■ **DIRECTIONS FOR THIS TASK**: Could you restate the entries below word for word and leave the images out?

Stored items
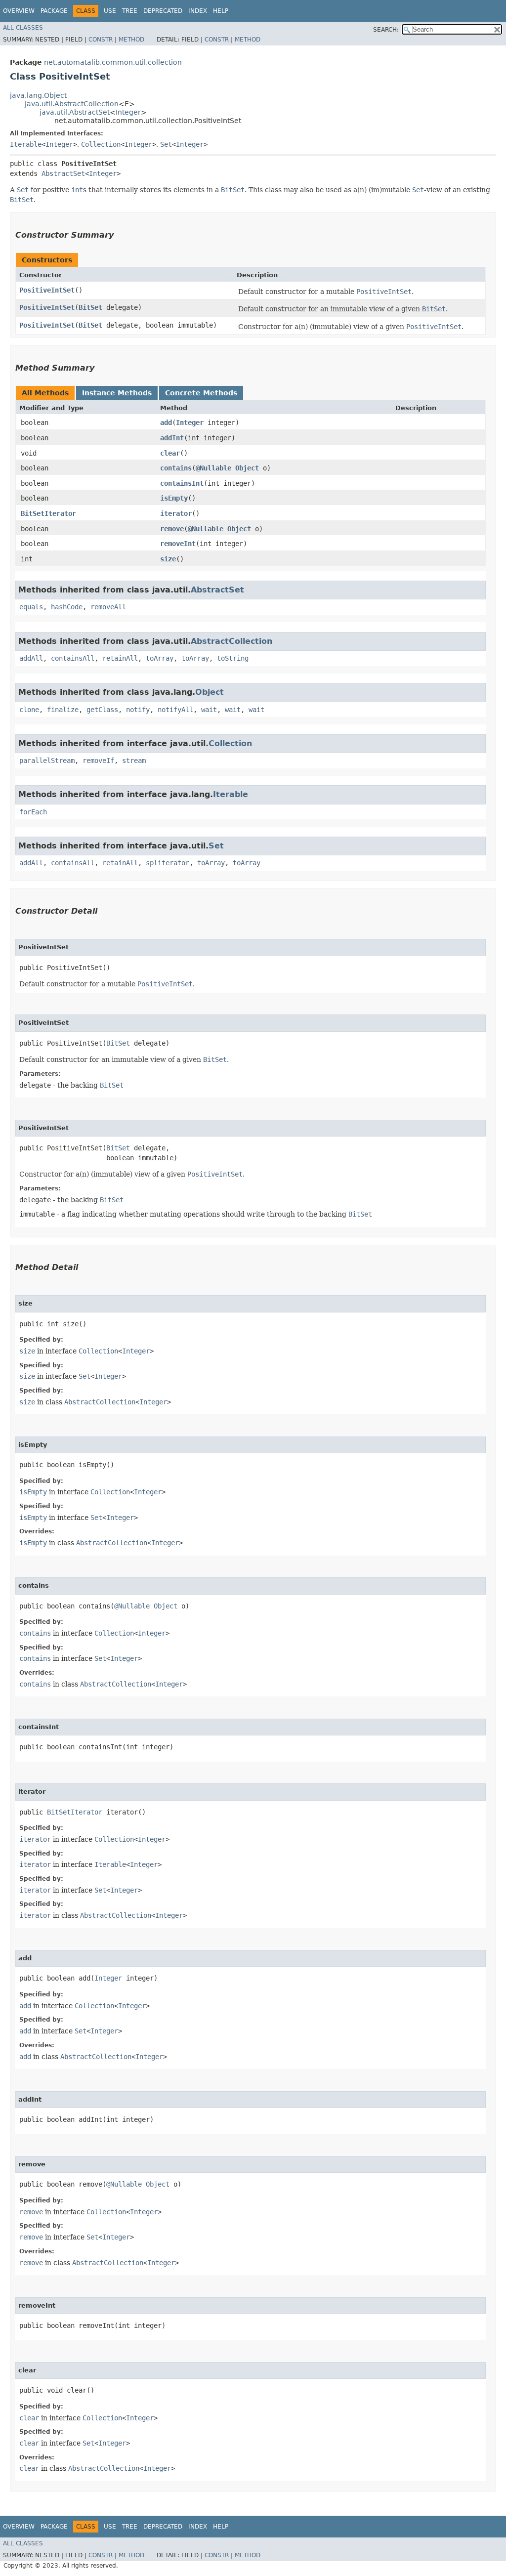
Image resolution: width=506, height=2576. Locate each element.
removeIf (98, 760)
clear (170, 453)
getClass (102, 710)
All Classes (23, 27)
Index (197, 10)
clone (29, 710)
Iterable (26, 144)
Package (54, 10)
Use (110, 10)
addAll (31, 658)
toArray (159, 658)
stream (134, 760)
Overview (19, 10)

■ **COMPLETED EXERCISE**:
Image resolution: width=506, height=2576. Locate each element.
removeIf (98, 760)
clear (170, 453)
getClass (102, 710)
All Classes (23, 27)
Index (197, 10)
clone (29, 710)
Iterable (26, 144)
Package (54, 10)
Use (110, 10)
addAll (31, 658)
toArray (159, 658)
stream (134, 760)
Overview (19, 10)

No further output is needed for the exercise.